For every element \(y \in C_{\beta }\) we let \(m_y\) be the unique normalized \(e^{\beta F}\)-conformal measure on \(P(\varGamma )\) such that \(m_y(Z(v)) = \lim _{k \rightarrow \infty } K_{\beta }(v,s(y_k))\) for all \(v \in \varGamma _V\).

Lemma 51

\(m_y\) is an extremal \(v_0\)-normalized \(e^{\beta F}\)-conformal measure concentrated on

$$\begin{aligned} \left\{ p \in {\text {Wan}}(\varGamma ) : \ \lim _{k \rightarrow \infty } K_{\beta }(v,s(p_k)) = \lim _{k \rightarrow \infty } K_{\beta }(v,s(y_k)) \ \text {for all} \ v \in \varGamma _V \right\} . \end{aligned}$$

(86)

Proof

By definition of \(C_{\beta }\) the vector

$$\begin{aligned} \psi _v = \lim _{k \rightarrow \infty } K_{\beta }(v,s(y_k)), \ \ v \in \varGamma _V, \end{aligned}$$

is in \(\partial H^{v_0}_{\beta F}(\varGamma )\).
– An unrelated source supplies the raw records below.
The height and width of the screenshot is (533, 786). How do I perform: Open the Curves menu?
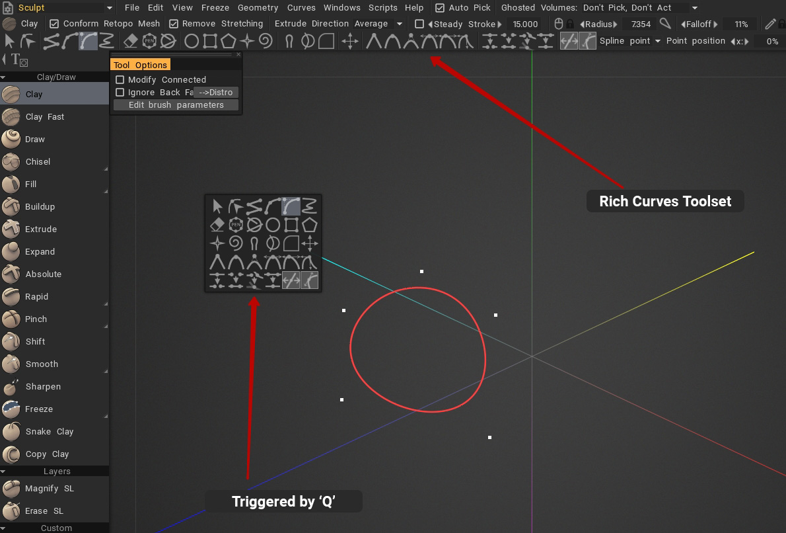tap(301, 8)
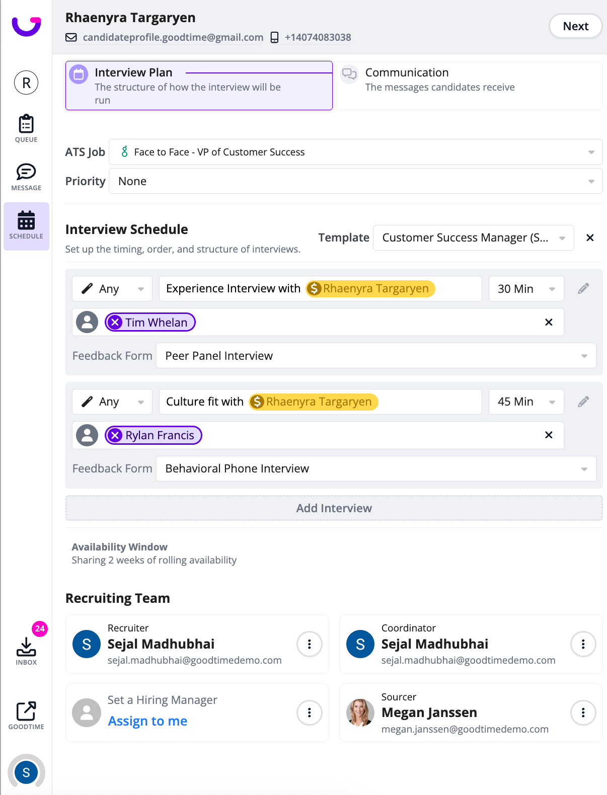
Task: Click the Next button
Action: (x=575, y=26)
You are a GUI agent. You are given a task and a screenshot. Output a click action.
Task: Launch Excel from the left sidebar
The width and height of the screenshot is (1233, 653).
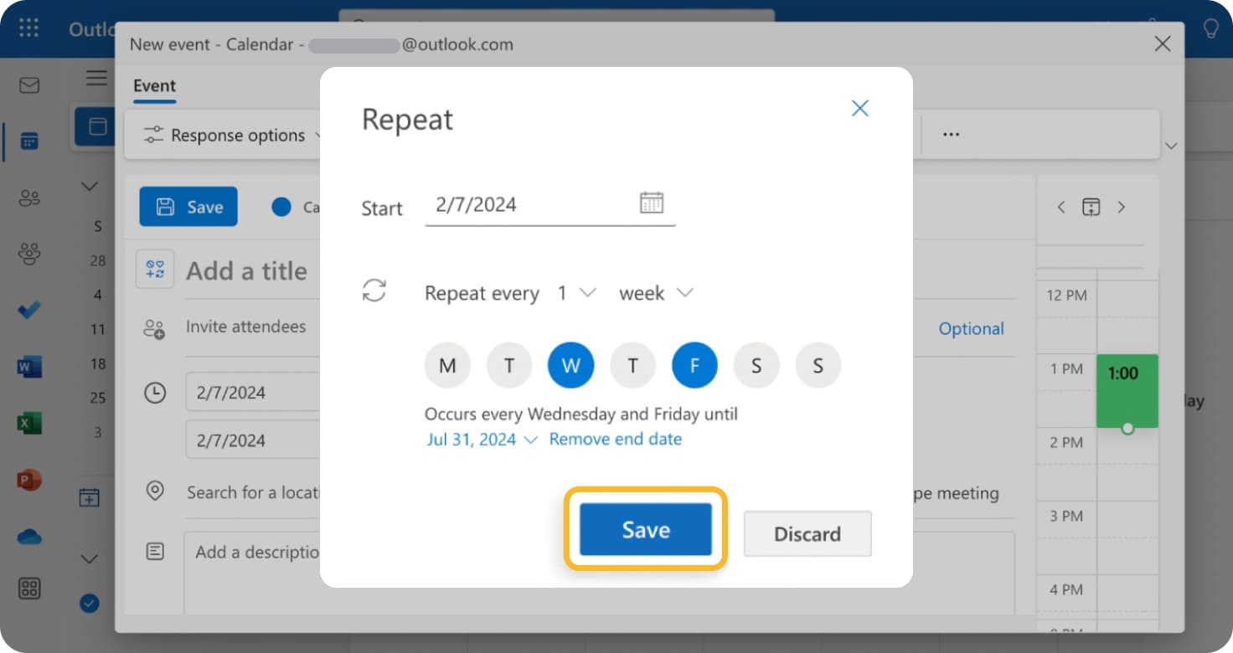(29, 424)
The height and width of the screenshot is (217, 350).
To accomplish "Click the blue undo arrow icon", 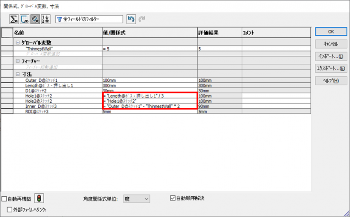I will tap(131, 19).
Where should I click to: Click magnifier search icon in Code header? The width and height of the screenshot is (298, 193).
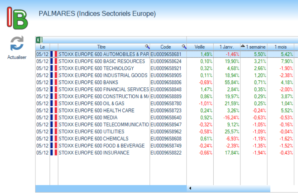184,47
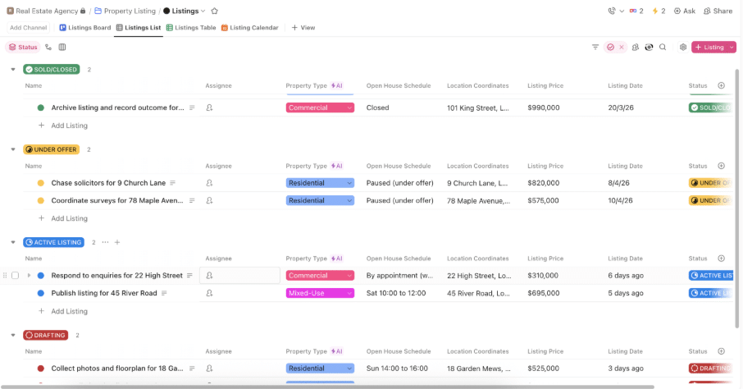
Task: Expand subtasks of Respond to enquiries task
Action: click(x=29, y=276)
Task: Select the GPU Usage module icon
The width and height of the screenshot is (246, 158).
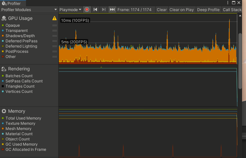Action: point(4,18)
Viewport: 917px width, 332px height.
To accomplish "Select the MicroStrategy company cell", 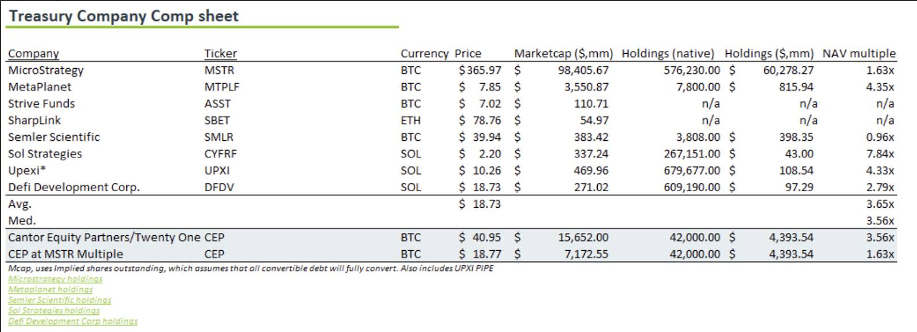I will click(46, 70).
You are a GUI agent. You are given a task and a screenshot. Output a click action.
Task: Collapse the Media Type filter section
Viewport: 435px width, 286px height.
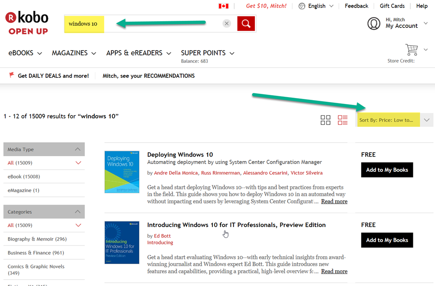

Since the bijection of Proposition 2 is affine, this implies that \(m_y \in \partial M^{v_0}_{\beta F}(\varGamma )\). It follows then from Theorem 4 and Lemma 11 that \(m_y\) is concentrated on (86). \(\square \)

Lemma 52

\(\partial M^{v_0}_{\beta F}(\varGamma ) = \left\{ m_y: \ y \in C_{\beta } \right\} \).

Proof

By Lemma 51 it remains only to prove the inclusion \(\subseteq \). Let \(m \in \partial M^{v_0}_{\beta F}(\varGamma )\). It follows from Theorem 4 and Lemma 11 that there is a \(y' \in Z(v_0) \cap {\text {Wan}}(\varGamma )\) such that \(m(Z(v)) = \lim _{k \rightarrow \infty } K_{\beta }(v,s(y'_k))\) for all \(v \in \varGamma _V\). Set \(y = R(y')\) where \(R : {\text {Wan}}(\varGamma ) \rightarrow {\text {Ray}}(\varGamma )\) is the retraction (28). Then \(y \in C_{\beta }\) and it follows from Proposition 2 that \(m=m_y\). \(\square \)

Set

$$\begin{aligned} Y_{\beta } = T(C_{\beta }), \end{aligned}$$

where \(T : C_{\beta } \rightarrow C_{\beta }\) is the universally measurable map from Corollary 10. It follows from the third item of Corollary 10 that \(Y_{\beta }\) is universally measurable, and from the first item of Corollary 10 and Proposition 2 that \(m_y = m_{T(y)}\) for all \(y \in C_{\beta }\). By Lemma 52 we can therefore conclude that

$$\begin{aligned} \partial M^{v_0}_{\beta F}(\varGamma ) = \left\{ m_y: \ y \in Y_{\beta } \right\} . \end{aligned}$$

If \(y,y' \in Y_{\beta }\) are such that \(m_y = m_{y'}\) it follows from Lemma 51 that \(K(y) = K(y')\) and then from the first two items of Corollary 10 that \(y = y'\). Thus the map \(y \mapsto m_y\) is injective on \(Y_{\beta }\) and hence is a bijection from \(Y_{\beta }\) onto \(\partial M^{v_0}_{\beta F}(\varGamma )\).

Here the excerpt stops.